- [What you are asked to do]: From the records below, please repeat exactly the line that has "Given: Click the", the line that has "The height and width of the screenshot is (824, 926).", and every line between them, and nothing else.

- [Provided records]:
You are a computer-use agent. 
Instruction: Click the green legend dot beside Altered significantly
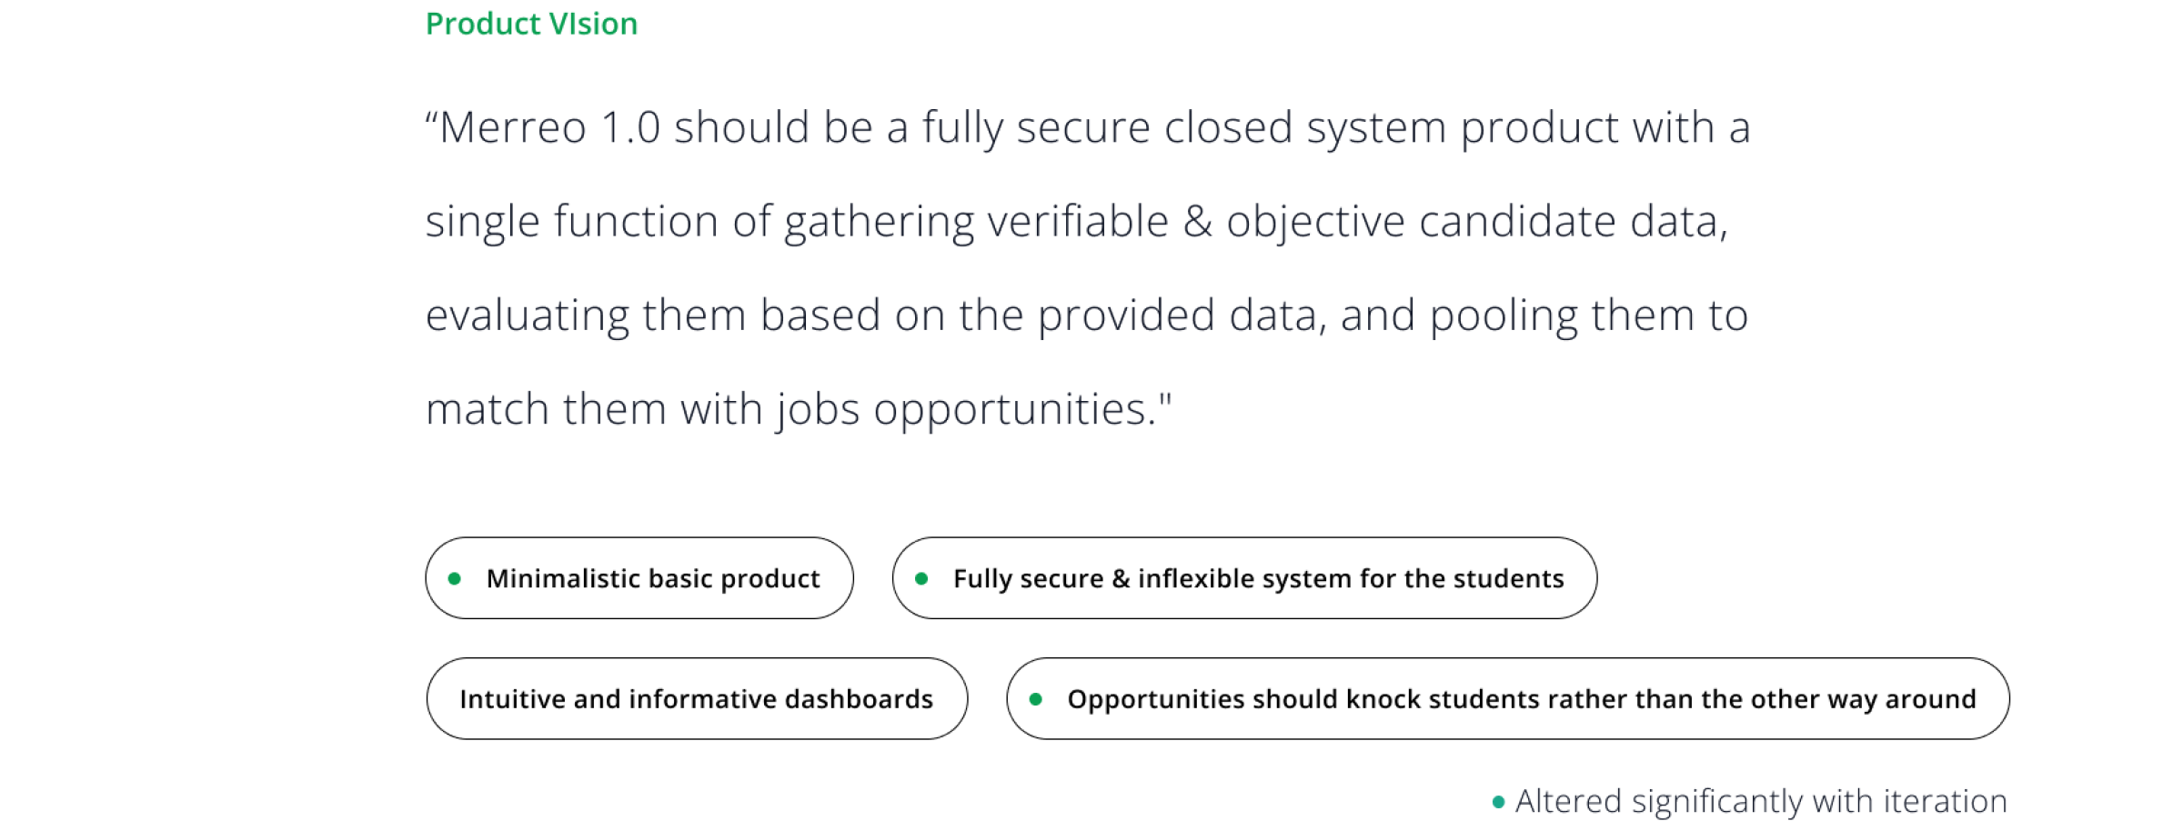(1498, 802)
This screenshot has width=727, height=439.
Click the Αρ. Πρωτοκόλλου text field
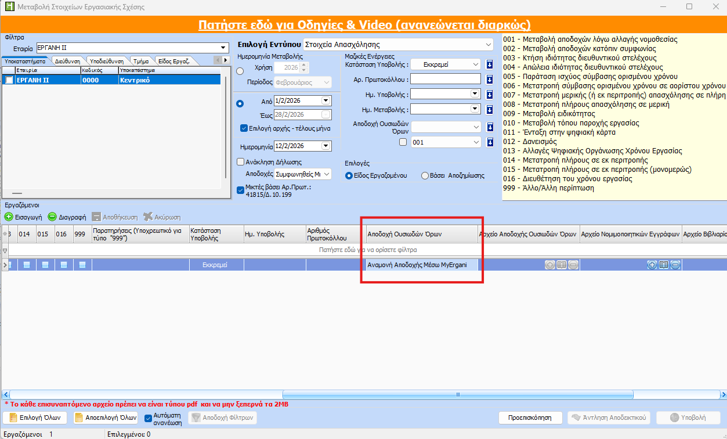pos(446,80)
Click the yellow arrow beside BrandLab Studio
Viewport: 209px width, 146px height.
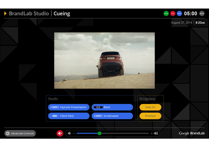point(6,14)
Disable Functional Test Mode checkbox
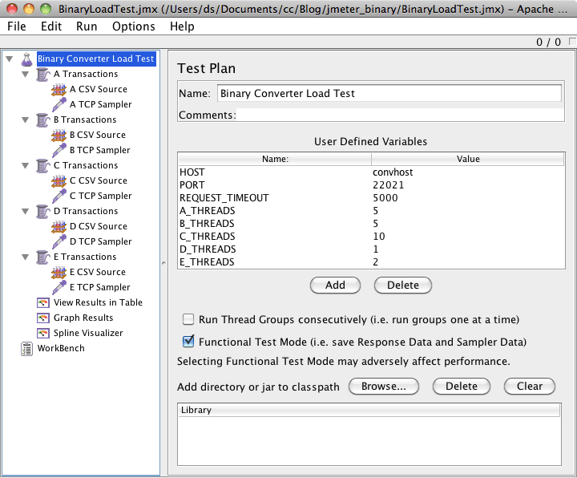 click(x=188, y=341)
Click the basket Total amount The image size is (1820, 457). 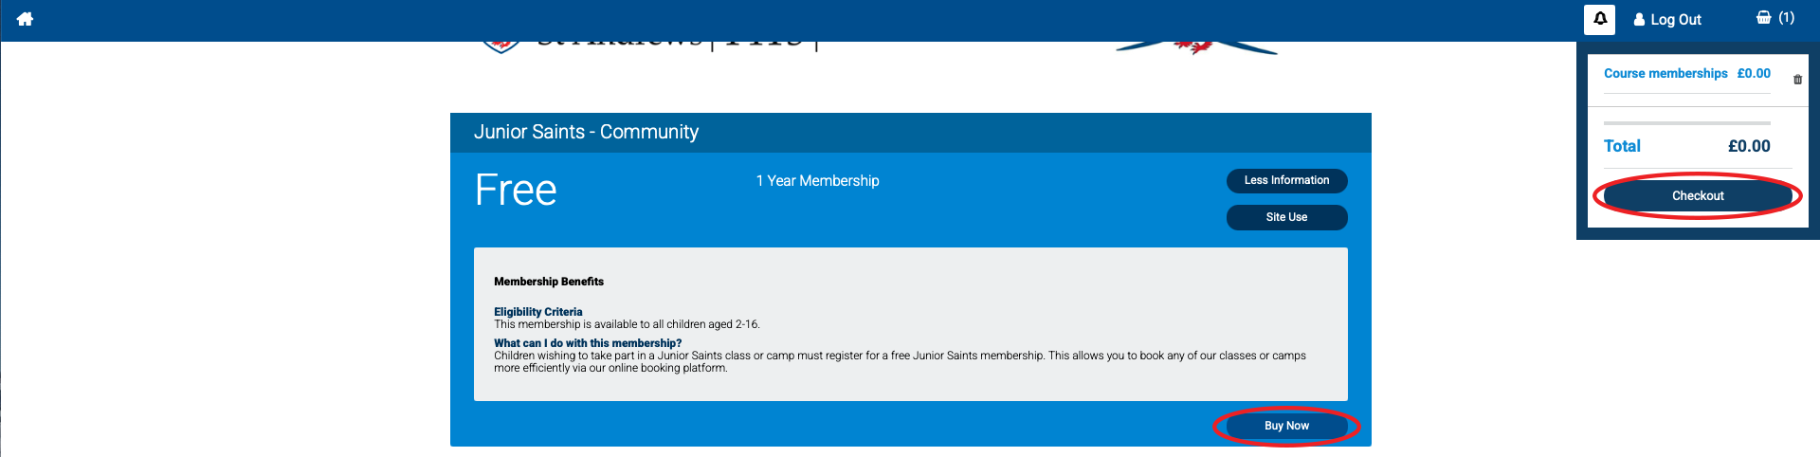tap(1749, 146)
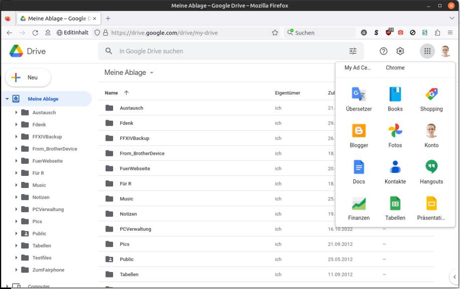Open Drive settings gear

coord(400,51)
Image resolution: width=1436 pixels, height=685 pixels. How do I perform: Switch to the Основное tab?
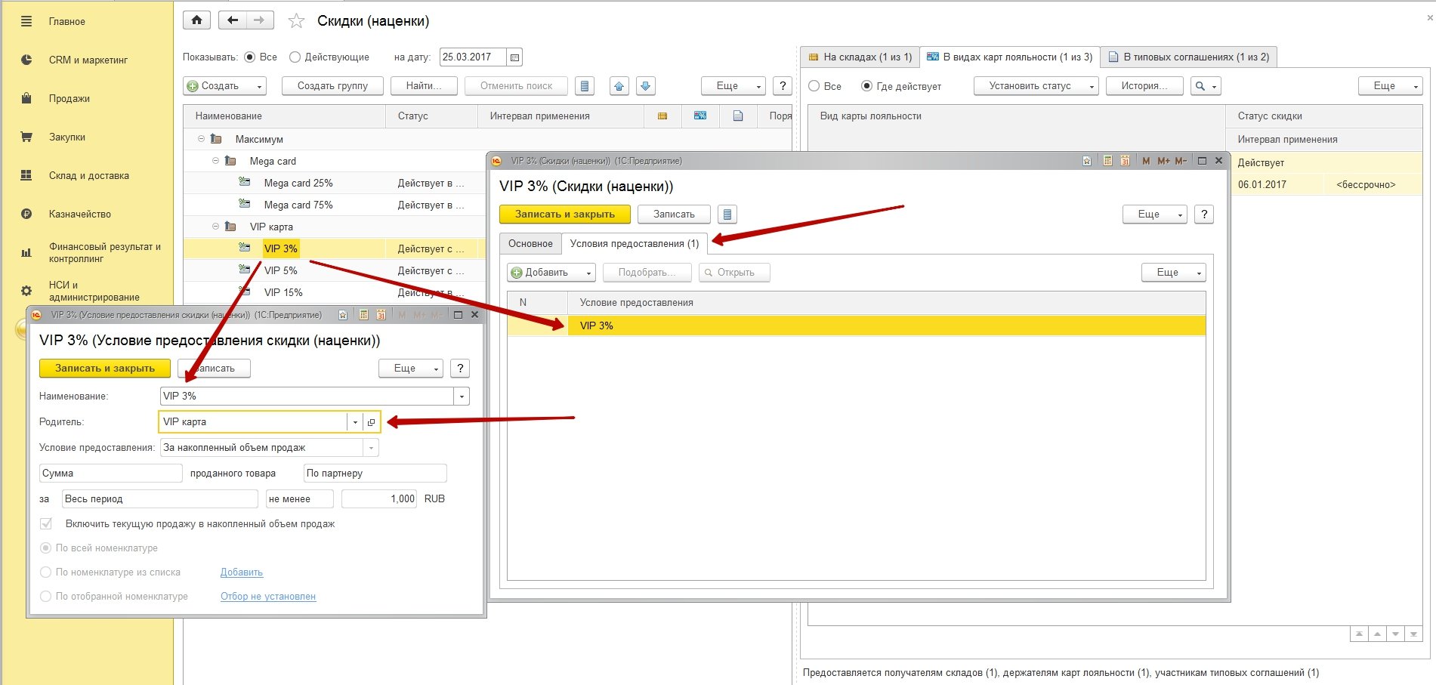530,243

* * *

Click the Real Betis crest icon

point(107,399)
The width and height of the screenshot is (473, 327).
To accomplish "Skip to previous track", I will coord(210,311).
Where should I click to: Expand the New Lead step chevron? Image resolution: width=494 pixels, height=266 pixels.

* * *

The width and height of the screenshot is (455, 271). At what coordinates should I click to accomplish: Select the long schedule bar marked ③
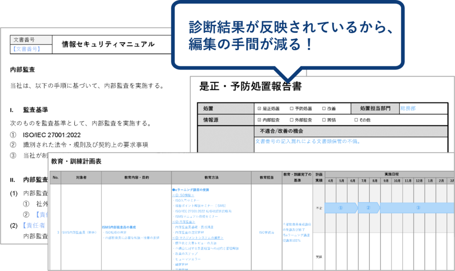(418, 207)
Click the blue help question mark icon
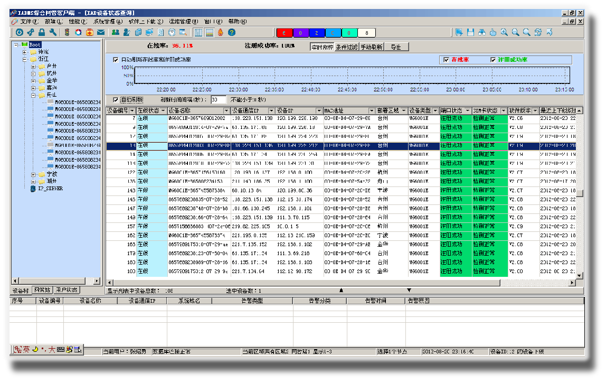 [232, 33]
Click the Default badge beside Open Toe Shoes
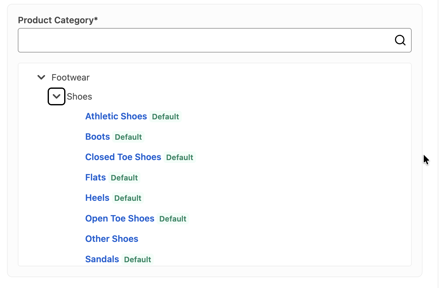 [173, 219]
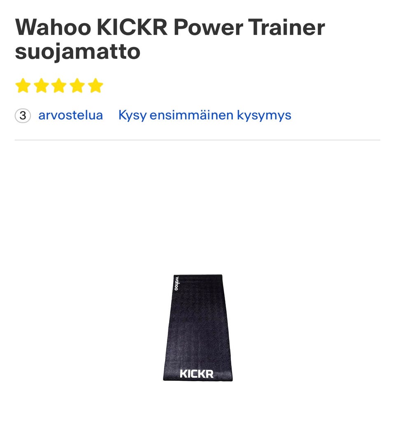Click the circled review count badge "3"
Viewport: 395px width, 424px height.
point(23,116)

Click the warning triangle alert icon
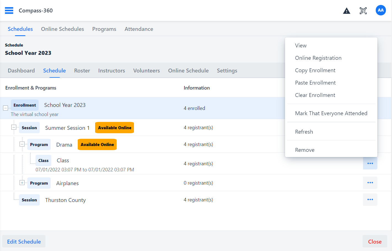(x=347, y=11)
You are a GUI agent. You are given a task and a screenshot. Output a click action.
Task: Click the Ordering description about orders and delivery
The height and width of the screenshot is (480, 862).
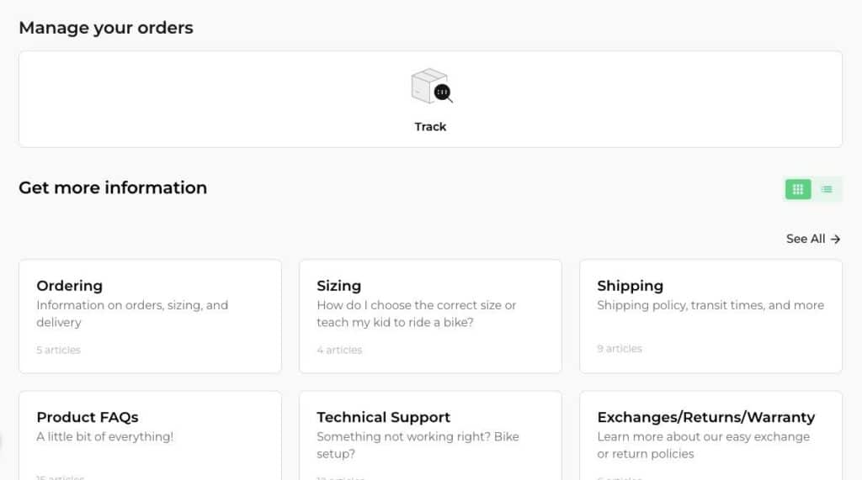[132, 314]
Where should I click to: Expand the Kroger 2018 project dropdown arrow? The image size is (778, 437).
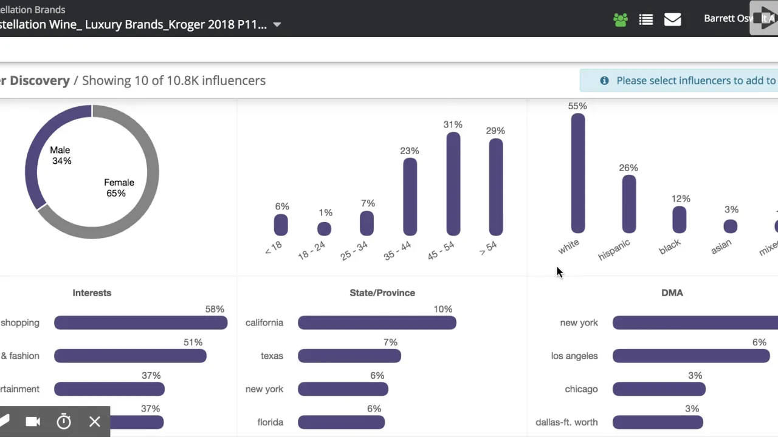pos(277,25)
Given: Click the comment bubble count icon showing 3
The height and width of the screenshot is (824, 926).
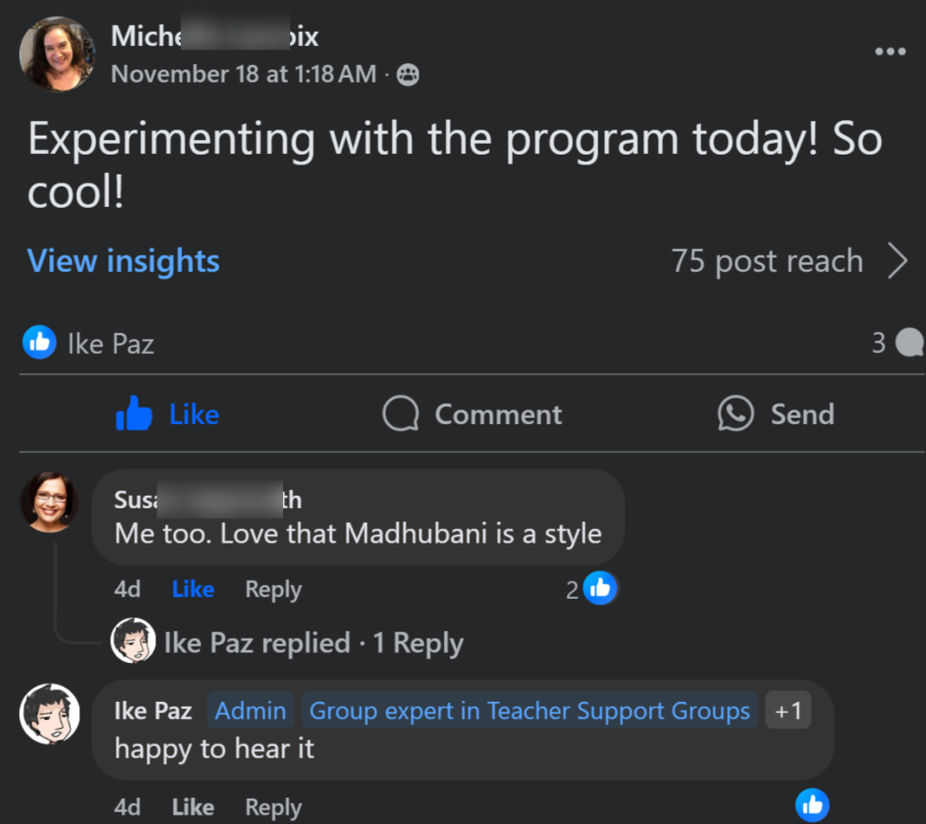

- [Result for this task]:
Given: Click the comment bubble count icon showing 3
The height and width of the screenshot is (824, 926).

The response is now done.